A recent study in Biomedical Optics Express revealed that a new deep learning method could better distinguish changes, particularly in the eyes of those suffering from glaucoma. In essence, glaucoma entails a group of ailments that can compromise the eye’s optic nerve leading to vision loss.

Even though this condition lacks a cure, early detection and treatment can aid in delaying its progression significantly. Glaucoma progression is normally characterized by complex structural alterations that occur in the optic nerve head tissues, for instance, the thinning of the width of membranes and the retinal nerve fiber layers.

Today’s deep learning techniques that are applied to optical coherence tomography, which utilizes light in a bid to take cross-section images, can identify the structural changes automatically. However, these existing approaches need a different tissue-specific algorithm for examining each type of tissue.
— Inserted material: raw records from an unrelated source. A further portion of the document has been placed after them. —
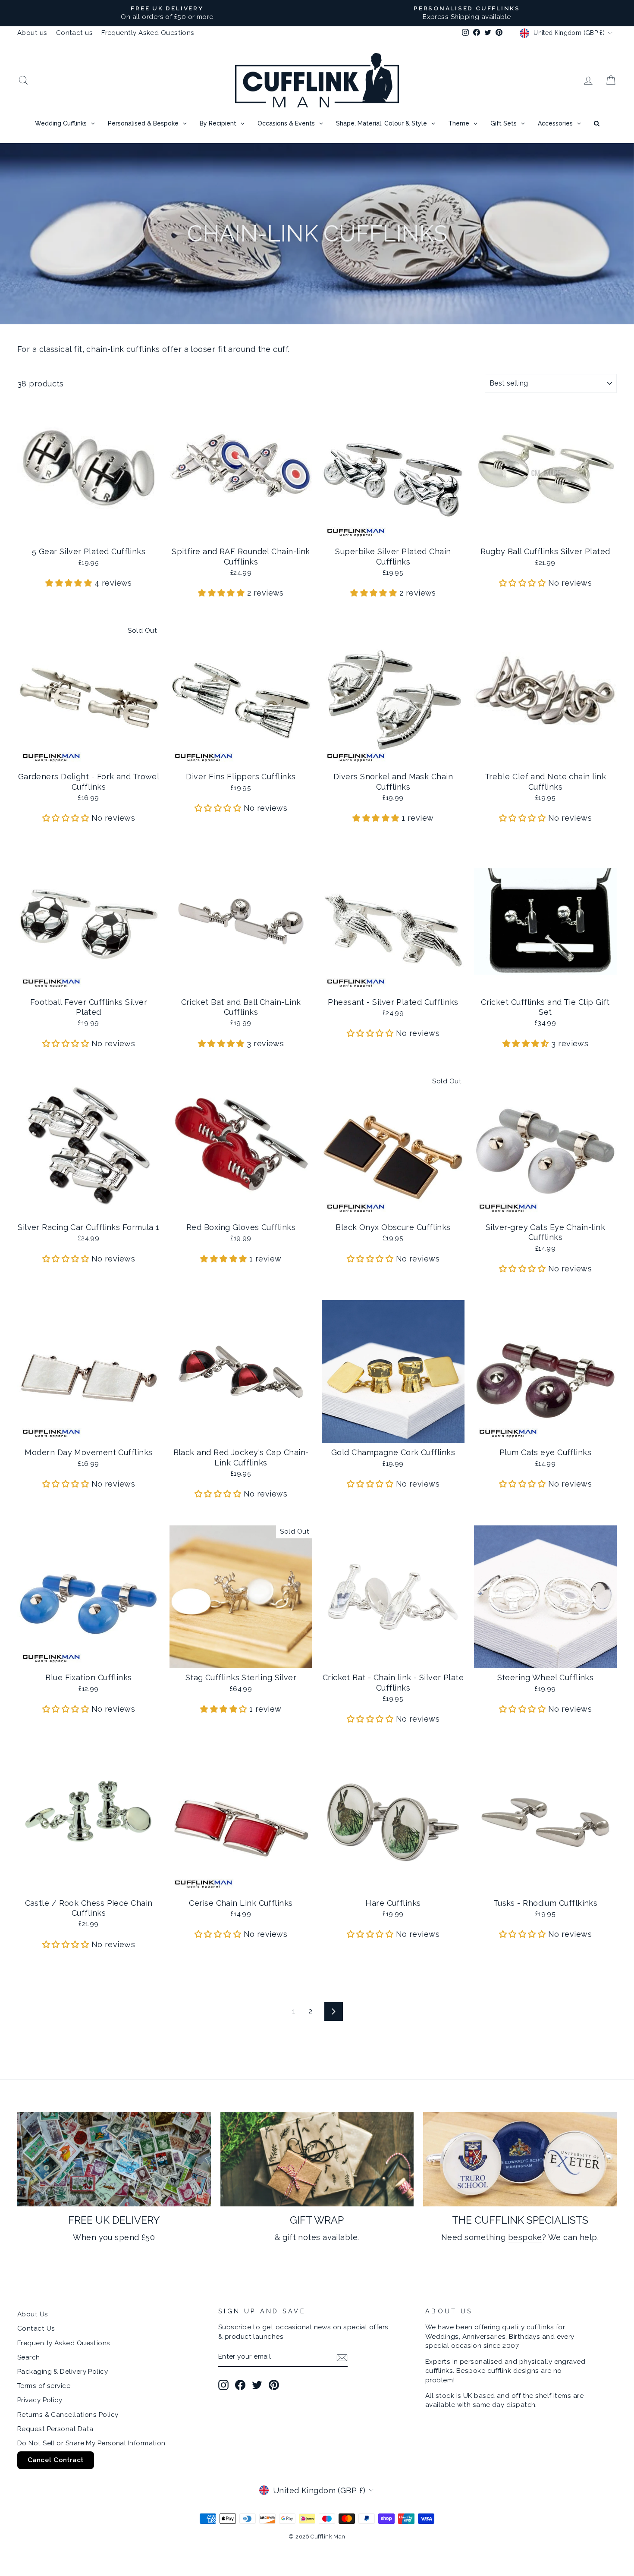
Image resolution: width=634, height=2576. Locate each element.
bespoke (525, 2237)
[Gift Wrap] (317, 2159)
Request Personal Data (55, 2429)
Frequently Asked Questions (148, 33)
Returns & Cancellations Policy (68, 2415)
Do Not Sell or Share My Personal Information (91, 2443)
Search (28, 2357)
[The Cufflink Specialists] (520, 2159)
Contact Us (36, 2328)
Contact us (74, 33)
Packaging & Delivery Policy (62, 2371)
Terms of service (43, 2386)
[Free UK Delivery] (114, 2159)
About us (32, 33)
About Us (32, 2314)
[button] (69, 582)
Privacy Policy (39, 2400)
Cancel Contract (56, 2460)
Furthermore, they are not only computationally costly but also susceptible to segmentation errors.

A team of researchers drawn from National University of Singapore among other places developed a new, modified deep learning method with a single algorithm that automatically splits and selects six different structural parameters relating to the optic nerve head simultaneously.

Dubbed the Dilated-Residual U-Net or otherwise known as DRUNET, is the newly developed approach that is inspired by U-Net, which is a convoluted neural network (CNN) that was designed for biomedical image segmentation. DRUNET is made up of two towers whereby one entails a downsampling tower intended for capturing contextual information while the other is an upsampling tower that is helpful in capturing local information such as tissue texture.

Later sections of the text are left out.